Fachtagung von CLAIM in Kooperation mit AmkA Frankfurt am 27.11.2025 – alle Bilder (c) Julius Matuschik

Zum Auftakt begrüßte CLAIM-Co-Geschäftsführerin Rima Hanano die Gäste. Antimuslimischer Rassismus, betonte sie, sei für viele Menschen eine alltägliche Erfahrung – auch im Kontakt mit Behörden. Er könne sich, so Hanano, in Gesprächen mit Mitarbeitenden zeigen, in Kommentaren oder im Zugang zu Leistungen: „Längere Wartezeiten, ungleiche Bewertungen von Unterlagen oder fehlende Informationszugänge sind reale Erfahrungen.

Hanano berichtete von den Erfahrungen aus einem CLAIM-Projekt, das gemeinsam mit den Städten Frankfurt am Main, Hannover und Hagen umgesetzt wurde. „Unser Ziel war, das Thema sichtbar zu machen – in Behörden, zwischen Behörden und im Austausch mit der Zivilgesellschaft. Ein weiteres zentrales Ziel war: gemeinsam zu lernen.

Im Videogrußwort erinnerte Staatsministerin Natalie Pawlik daran, wie präsent antimuslimischer Rassismus in Deutschland ist und verwies auf 3080 Vorfälle, die CLAIM im Jahr 2024 dokumentierte. „Diese Realität widerspricht unseren demokratischen Werten.

AUSGANGSDATEN ▸
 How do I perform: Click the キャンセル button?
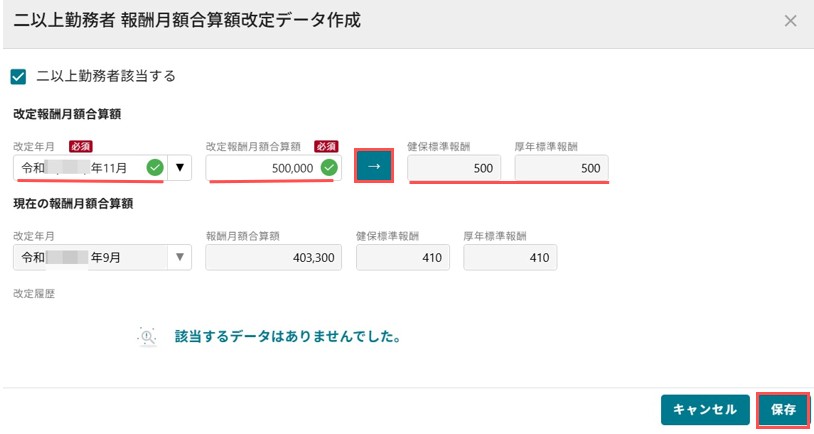click(x=705, y=410)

AUFGABE ▸
Mit welchen Städten wurde das CLAIM-Projekt laut dem Textauszug zur Fachtagung umgesetzt?

LÖSUNG ▸
Mit Frankfurt am Main, Hannover und Hagen.